> [What the task requires]:
Copy the lines below, please, starting with the one that contains "You are a computer-use agent." and ending with the last. Pictures stay out.

Start of Excerpted records

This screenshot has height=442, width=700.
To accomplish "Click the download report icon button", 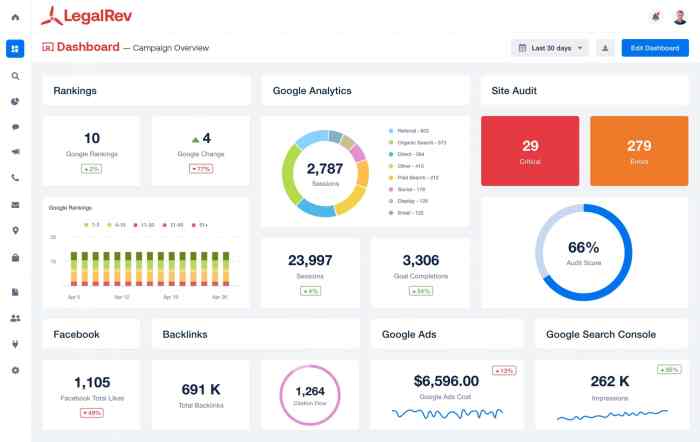I will pos(605,48).
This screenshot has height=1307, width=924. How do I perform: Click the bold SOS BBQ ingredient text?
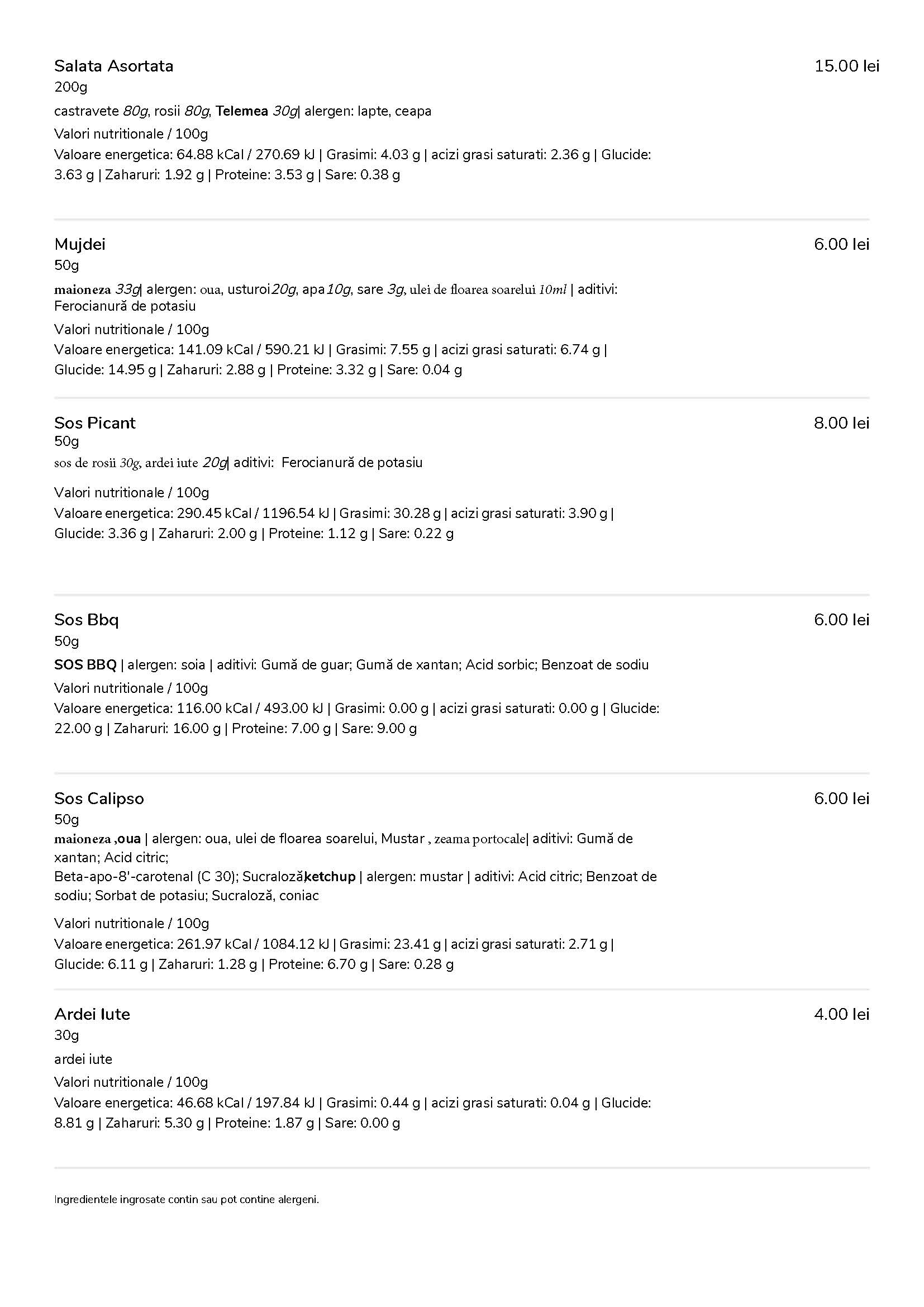click(x=85, y=665)
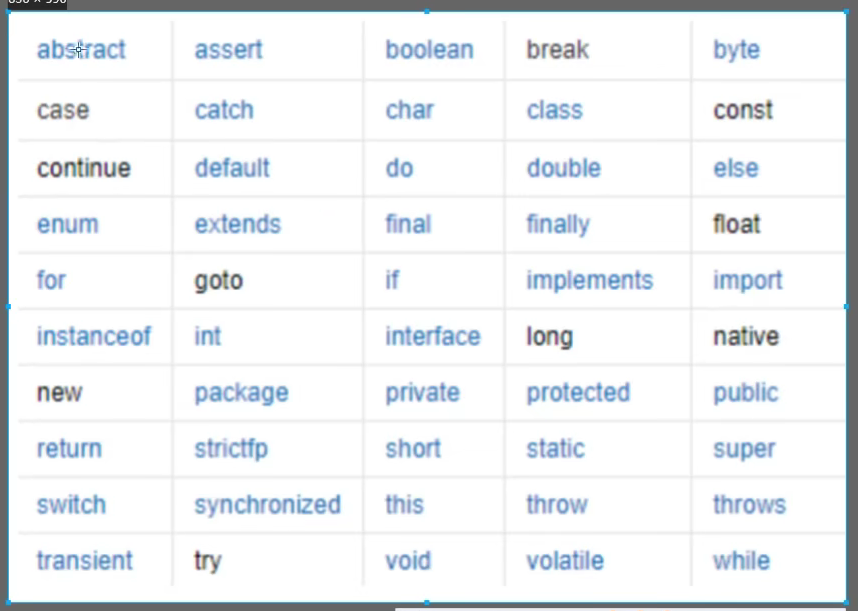The height and width of the screenshot is (611, 858).
Task: Open the catch keyword link
Action: (x=224, y=110)
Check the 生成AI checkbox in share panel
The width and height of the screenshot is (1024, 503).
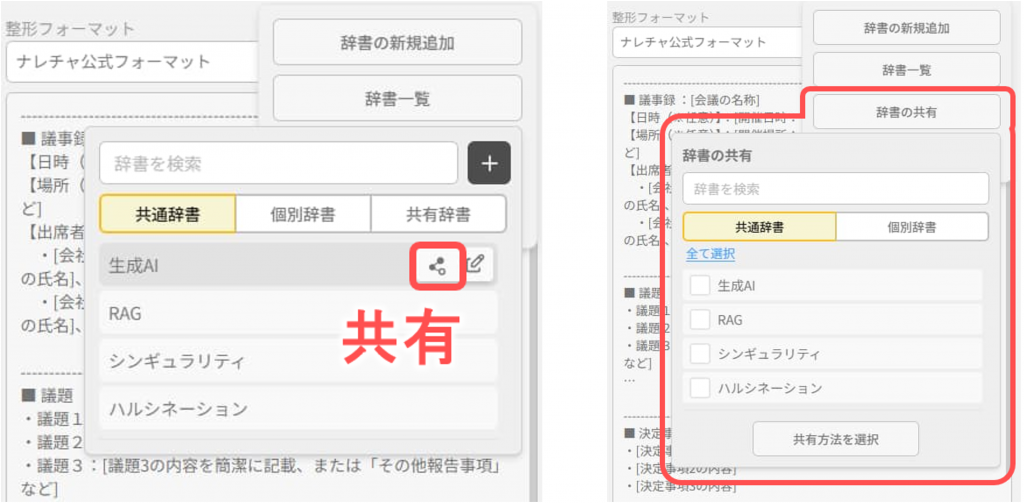[701, 286]
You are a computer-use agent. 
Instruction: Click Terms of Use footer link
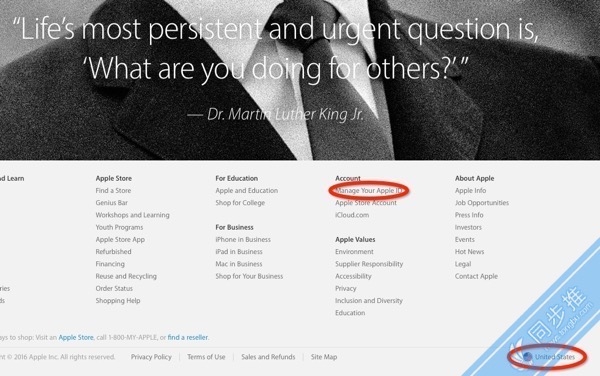[x=206, y=357]
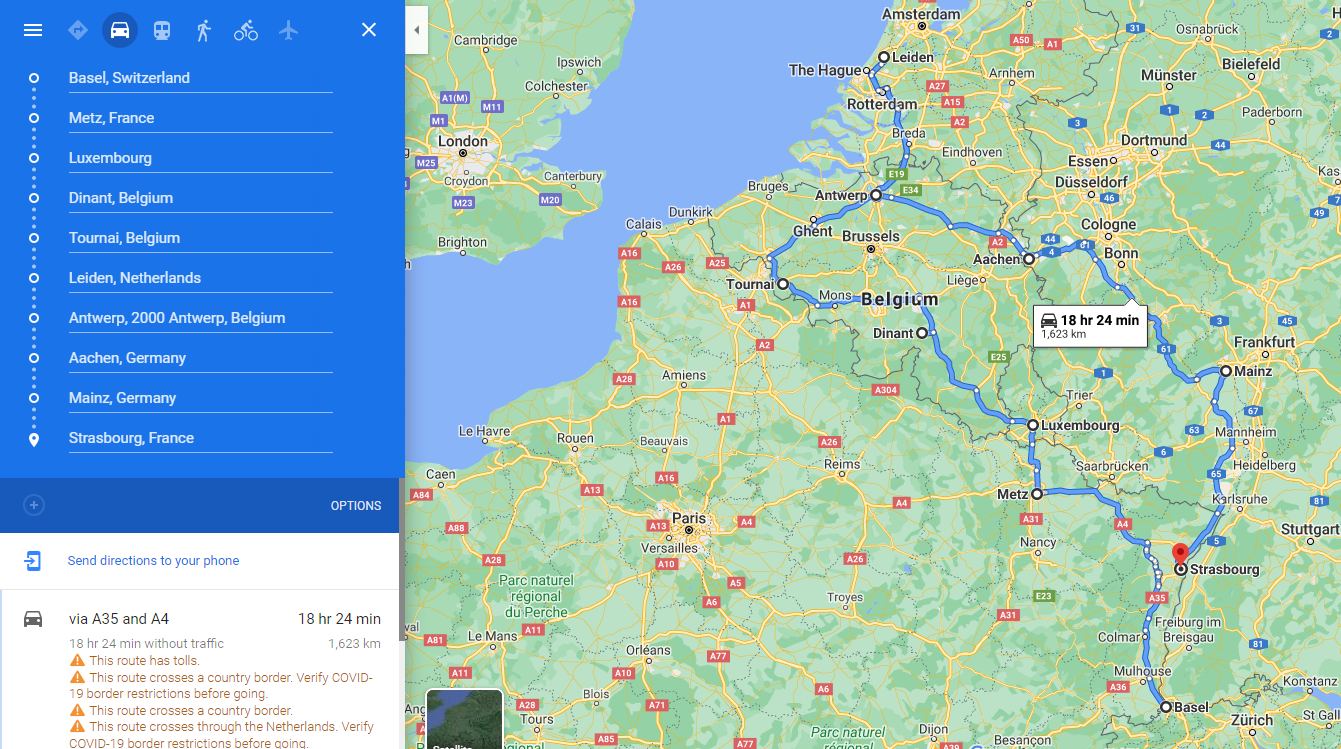Select flights travel mode
The image size is (1341, 749).
pos(289,30)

End of Excerpted records

> [Expected answer]:
You are a computer-use agent. 
Instruction: Click Terms of Use footer link
[x=206, y=357]
Select flights travel mode
The image size is (1341, 749).
pos(289,30)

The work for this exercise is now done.